New artificial intelligence (AI) technology that detects subtle changes in the retina could prove a game-changer in helping millions of people avoid vision loss or blindness.
The retinal deep learning model has been developed during a three-year study by Monash University.
While the technology will help detect and predict the risk of retinal vein occlusion (RVO), it also has the potential to predict the risk of heart attack and stroke.
RVO occurs when a blood clot blocks a vein in the retina.
The study, published in the prestigious journal Eye, was carried out by Monash Medical AI Group, which sits within the university’s Monash eResearch Centre.
Study author Associate Professor Zongyuan Ge said RVO is the second most common retinal vascular disease in the world, affecting an estimated 16 million people. If diagnosed too late or left untreated, it can lead to vision loss, or in serious cases, blindness.
During the study, researchers trained an AI model to distinguish between more than 10,500 fundus images collected from the West China Hospital of Sichuan University.
Assoc Prof Ge said AI had previously focussed on eye diseases such as diabetic retinopathy, glaucoma or cataracts.
“However, it’s rare that a study links fundus images to neurological and systemic disease risk factors,” he said.
“We believe our study enhances our understanding of what AI can really do in disease diagnosis and management.

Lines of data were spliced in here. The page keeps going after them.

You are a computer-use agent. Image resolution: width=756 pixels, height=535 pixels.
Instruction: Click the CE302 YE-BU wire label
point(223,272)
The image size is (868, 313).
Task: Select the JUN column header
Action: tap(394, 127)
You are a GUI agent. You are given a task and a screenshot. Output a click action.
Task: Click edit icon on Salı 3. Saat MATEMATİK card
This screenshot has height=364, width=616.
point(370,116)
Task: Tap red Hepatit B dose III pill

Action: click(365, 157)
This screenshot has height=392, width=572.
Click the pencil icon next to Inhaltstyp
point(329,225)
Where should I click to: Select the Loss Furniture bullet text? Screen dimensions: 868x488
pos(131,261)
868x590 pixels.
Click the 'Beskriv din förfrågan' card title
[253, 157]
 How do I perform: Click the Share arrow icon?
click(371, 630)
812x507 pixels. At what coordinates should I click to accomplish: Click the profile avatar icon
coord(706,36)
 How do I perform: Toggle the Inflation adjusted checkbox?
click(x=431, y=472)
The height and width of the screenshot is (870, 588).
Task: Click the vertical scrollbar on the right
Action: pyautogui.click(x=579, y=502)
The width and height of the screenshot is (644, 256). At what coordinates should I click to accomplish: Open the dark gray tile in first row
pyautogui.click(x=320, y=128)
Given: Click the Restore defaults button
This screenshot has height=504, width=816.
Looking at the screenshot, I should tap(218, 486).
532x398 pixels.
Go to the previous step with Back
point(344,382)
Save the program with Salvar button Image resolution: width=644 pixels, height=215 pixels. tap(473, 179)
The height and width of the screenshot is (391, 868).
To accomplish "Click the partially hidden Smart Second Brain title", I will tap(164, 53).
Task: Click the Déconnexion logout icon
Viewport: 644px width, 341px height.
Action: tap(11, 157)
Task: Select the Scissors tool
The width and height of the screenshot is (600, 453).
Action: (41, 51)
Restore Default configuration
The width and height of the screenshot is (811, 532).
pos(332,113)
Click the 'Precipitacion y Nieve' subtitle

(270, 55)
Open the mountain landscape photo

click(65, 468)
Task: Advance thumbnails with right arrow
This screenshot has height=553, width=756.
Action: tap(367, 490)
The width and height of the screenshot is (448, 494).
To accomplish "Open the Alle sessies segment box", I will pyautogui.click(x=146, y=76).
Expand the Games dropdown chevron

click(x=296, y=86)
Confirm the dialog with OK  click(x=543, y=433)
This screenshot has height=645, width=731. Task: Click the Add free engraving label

“The ability of artificial intelligence to perform massive calculations and capture unknown and seemingly unrelated factors for classification is far beyond human thinking and capabilities,” Assoc Prof Ge noted in a media release issued by Monash University.
It is hoped the algorithm tool will help doctors and clinicians predict the risk of RVO and other cardiovascular and cerebrovascular diseases – even if they are not specialists.
All they will need is a ‘smart’ fundus camera, which are now widely available, even in developing countries, and a cloud computing platform integrated with the AI algorithm.
Assoc Prof Ge said he hoped the algorithm will make it much cheaper and more accessible for patients to check their eye health – perhaps AU$20–40, compared to cost of an MRI scan, which could cost thousands in some countries.
It is hoped the study will lead to clinical trials in China, Australia, the United Kingdom and the United States.